== TASK LIST ==
- 1) Change "sport and utility vehicles" to "SUVs" in the part of the Mahindra text that begins at the words "But the US is" and stops after "make it anywhere.", and write out that part again.
- 2) According to the Mahindra text, how long has Mahindra been selling tractors in the US?
- 3) Shorten the paragraph of the Mahindra text that begins "If you are able to meet US standards," keeping its main facts.

== DOCUMENT EXTRACT ==
But the US is a super-competitive market for cars. What would Mahindra's USP be? Indeed, why go there at all when there are easier markets around?

'We want to build a globally renowned brand in our niche area of sport and utility vehicles. We want to be the first and best-known Indian brand around the world,' says Mr Mahindra. 'And when you have that mission, you have to be global, and you just have to be in the US. As the Frank Sinatra number goes, if you can make it there, you can make it anywhere.

'If you are able to meet US standards of safety and regulation, you are frankly at the cutting edge. Then you can compete anywhere in the world. The diesel vehicle we're about to launch has met emission standards even in California, which are the toughest. So we're ahead of the curve as far as emission controls are concerned.'

But why try to break into the US market at this time, when the economy is still reeling?

'That's where the contrarian edge comes in,' says Mr Mahindra. 'Just when people think there's going to be no growth in America, the way we see it, that's the time to go in. What better time can you get than when the entire auto industry in the US has been shaken up and rattled, when the historical loyalty to the big three carmakers is at its lowest ebb? American consumers today are willing to experiment with challenger brands like they have never done before. The breed of consumers who were loyal to GM or Chrysler all their lives doesn't exist any more.' He adds that, as a brand name, Mahindra is not unknown in the US; it has been selling tractors there for 20 years and is the fourth largest player in that market.

== THE DATA ==
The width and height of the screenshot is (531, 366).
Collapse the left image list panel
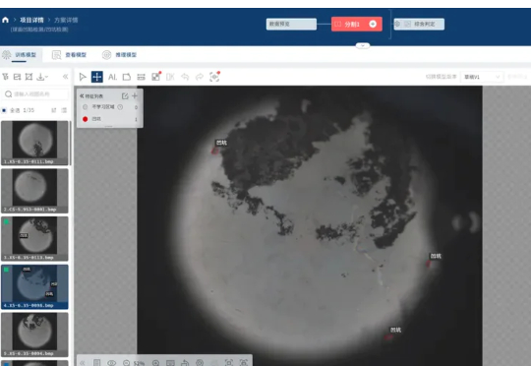tap(65, 77)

== ANSWERS BY TASK ==
- 1)
But the US is a super-competitive market for cars. What would Mahindra's USP be? Indeed, why go there at all when there are easier markets around?

'We want to build a globally renowned brand in our niche area of SUVs. We want to be the first and best-known Indian brand around the world,' says Mr Mahindra. 'And when you have that mission, you have to be global, and you just have to be in the US. As the Frank Sinatra number goes, if you can make it there, you can make it anywhere.

- 2) For 20 years.

- 3) Meeting US safety and regulatory standards puts a company at the cutting edge and lets it compete anywhere. Mahindra's upcoming diesel vehicle meets even California's emission standards, the toughest, so the company is ahead of the curve on emission controls.